Yeah, I just saw... I feel stupid having missed that... I updated BitDownToc online to match this finding and changed part of the article, thank you !!

cicirello profile image
Vincent A. Cicirello

No reason to feel stupid. It is more of an example of the importance of your TOC tool. It seems every site's markdown processor is a little different. Your TOC tool looks very useful especially because of that. With your tool, there is no reason to remember the differences in how anchors are formed. Very cool. Maybe there's a way to integrate it directly with DEV's editor.

farcellier profile image
Fabien Arcellier

It's excellent.
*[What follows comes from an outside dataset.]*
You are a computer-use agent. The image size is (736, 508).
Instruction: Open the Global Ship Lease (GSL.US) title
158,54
I love that it's idempotent and at any point in writing I can generate the table of contents again. Thank you :)

zankyr profile image

I have always been very comfortable with the IntelliJ feature to generate a TOC: a simple key combination et voilà, the TOC is created.
But I realized that the format used is not understood by everyone : for example Visual Studio Code and do not digest very well the <!-- TOC --> tags generated by IJ (the closing tag is always displayed in the generated markdown).
Also, I found that some particular headers are not well managed. For example this anchor
[Delete all local branches not matching the provided name(s)](#delete-all-local-branches-not-matching-the-provided-name--s-) doesn't work in The same anchor, generated by bitdowntoc, works just fine: [Delete all local branches not matching the provided name(s)](#delete-all-local-branches-not-matching-the-provided-names)

derlin profile image
Lucy Linder

So happy you liked it! anchor generation is a mess... It took me a while to figure out how to reproduce the algorithm using Kotlin Multiplatform. I am planning on writing an article about it, stay tuned!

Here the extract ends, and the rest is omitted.